Charged with integrating artificial intelligence into the division's products, he'd assembled a small team of trusted lieutenants to formulate a strategy. He then went to each group in the division to explain the strategy and make sure they understood their role in delivering it. Sure, there were some naysayers, but he'd expected that. It was a bold move. He had plenty of data to back up his plan, so he'd pushed ahead. After all, when the division hit its revenue numbers, everyone would benefit.
Eighteen months in, he was exhausted. He felt like he was doing all the work, making all the decisions, and getting involved in addressing every little issue. Even so, he was missing delivery dates due to data quality, and he'd recently lost some key employees, including the person responsible for the machine learning model. The CEO was impatient and frustrated. Jack had never been in this situation before. He didn't know what to do.
In coaching and consulting with hundreds of leaders, we keep hearing versions of the same story: the practices and frameworks they learned in business school or from mentors no longer work. Many leaders are frustrated and anxious, wondering why they can't get their organizations to respond and execute as they once did. Their strategic plans keep getting upended by unforeseen circumstances. They conduct detailed analyses, build consensus, and execute accordingly, only to be disappointed by the results. In surveys, a third of these executives say they're extremely burnt out.1
This train wreck has been coming for a while. During the second half of the 20th century, big companies developed impressive structures and policies to meet a fundamental challenge: scaling up operations while controlling costs and developing marketable products. Technology was improving, but slowly and incrementally enough that most companies could take for granted the stability of their environment.

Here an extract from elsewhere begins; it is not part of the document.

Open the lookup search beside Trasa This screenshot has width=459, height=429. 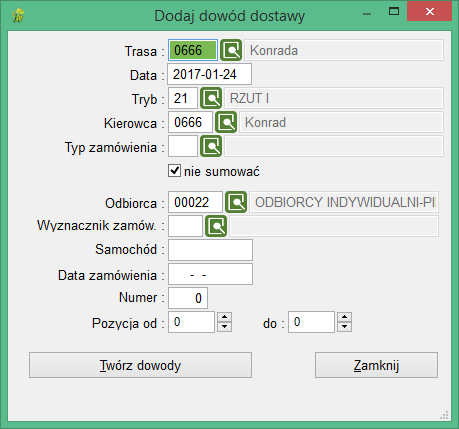coord(231,50)
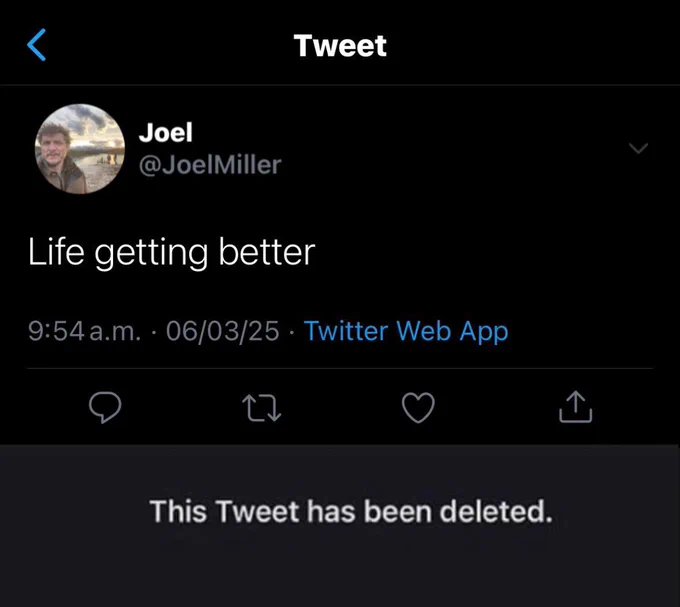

Since then, the ground has shifted. Digital technologies now enable almost instantaneous exchange of information, capital, goods, and even talent, creating a business landscape dramatically more connected than even a decade ago. Companies have used this connectivity to create new business models, from peer-to-peer (Airbnb) and streaming (Netflix) to cloud computing (Amazon Web Services) and cryptocurrency (Bitcoin). Yet such tight interconnectedness also leads to feedback loops and ripple effects that challenge traditional management.
No longer can leaders confidently determine cause and effect or predict the impact of any single change. Threats and opportunities emerge suddenly from anywhere and everywhere. Executives keep applying their tried-and-true models developed for stable environments and wonder why their efforts now fall short.
These trends have intensified in recent years, especially with the COVID-19 pandemic, pushing many leaders to a breaking point. Business thinkers have offered remedies, urging techniques such as acting more coach-like, establishing objectives and key results (OKRs), applying Agile methodologies, and adopting open-source principles. These are all good ideas, but they haven't enabled most leaders to lead effectively. Their organizations remain slow to react to outside changes, leaving them vulnerable to disruption or worse.
A big part of the problem is that leaders often don't know which of the proposed techniques to use, how to combine them, or the best way to adapt them to their own unique circumstances. It's been fashionable, for instance, to adopt OKRs to align team members on objectives, measure progress, and promote dialogue around what's working and what it isn't. We've seen OKRs work well in many organizations, but only if leaders fully integrate them into organizational life and couple them with other practices. Otherwise, the technique becomes one more quick fix that falls short. Peter Jacob, chief information officer at ING Bank, said it well: "What you can't do-and that is what I see many people do in other companies-is start to cherry pick from the different building blocks. For example, some people formally embrace the agile way of working but do not let go of their existing organizational structure and governance. That defeats the whole purpose and only creates more frustration."2
Leaders need assistance at a foundational level. To succeed in volatile times, they must first understand why their traditional approach-with its top-down hierarchy, annual planning cycle, and cascading execution-no longer works. With an understanding of what's broken, leaders are better equipped to address root causes. They can select the appropriate adaptive leadership practices, combine them to create positive feedback loops, and apply them in the real-world context of their own organization.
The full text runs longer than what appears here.